## WHAT THE EXERCISE ASKS
Transcribe exactly, and only, the lines that run from the one containing "Task: Click the icon right of the bell" through the end of the records.

## Saved data entries
Segment Open

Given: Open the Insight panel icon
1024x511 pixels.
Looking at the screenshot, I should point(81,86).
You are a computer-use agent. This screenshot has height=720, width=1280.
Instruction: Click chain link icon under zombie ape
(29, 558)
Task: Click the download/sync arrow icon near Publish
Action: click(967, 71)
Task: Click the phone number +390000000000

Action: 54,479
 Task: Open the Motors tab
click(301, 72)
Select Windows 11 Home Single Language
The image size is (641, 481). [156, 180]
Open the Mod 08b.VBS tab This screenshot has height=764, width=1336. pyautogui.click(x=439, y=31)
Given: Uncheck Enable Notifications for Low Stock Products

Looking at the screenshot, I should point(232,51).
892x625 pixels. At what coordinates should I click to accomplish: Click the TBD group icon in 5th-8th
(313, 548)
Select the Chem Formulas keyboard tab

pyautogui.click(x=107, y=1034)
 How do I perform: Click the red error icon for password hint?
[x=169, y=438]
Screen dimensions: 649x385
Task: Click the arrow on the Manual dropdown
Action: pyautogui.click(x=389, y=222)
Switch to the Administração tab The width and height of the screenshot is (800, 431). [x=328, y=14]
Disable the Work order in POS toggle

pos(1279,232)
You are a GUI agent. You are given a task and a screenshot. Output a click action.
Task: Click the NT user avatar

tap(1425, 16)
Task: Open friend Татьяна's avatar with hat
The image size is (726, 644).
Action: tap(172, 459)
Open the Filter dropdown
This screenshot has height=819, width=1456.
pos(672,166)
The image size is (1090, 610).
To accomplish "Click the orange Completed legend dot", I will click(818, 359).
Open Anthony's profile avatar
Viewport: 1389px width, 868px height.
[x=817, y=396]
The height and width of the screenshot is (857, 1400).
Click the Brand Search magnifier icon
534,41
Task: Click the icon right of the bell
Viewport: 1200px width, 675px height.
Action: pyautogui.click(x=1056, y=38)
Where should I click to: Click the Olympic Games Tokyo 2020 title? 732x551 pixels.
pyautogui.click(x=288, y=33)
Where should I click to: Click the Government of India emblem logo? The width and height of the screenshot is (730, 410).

Segment Closed

## OUTPUT FOR THIS EXERCISE
Task: Click the icon right of the bell
Viewport: 1200px width, 675px height.
Action: pyautogui.click(x=1056, y=38)
Where should I click to: Click the Olympic Games Tokyo 2020 title? 732x551 pixels.
pyautogui.click(x=288, y=33)
Where should I click to: Click the Government of India emblem logo? The width and height of the screenshot is (730, 410).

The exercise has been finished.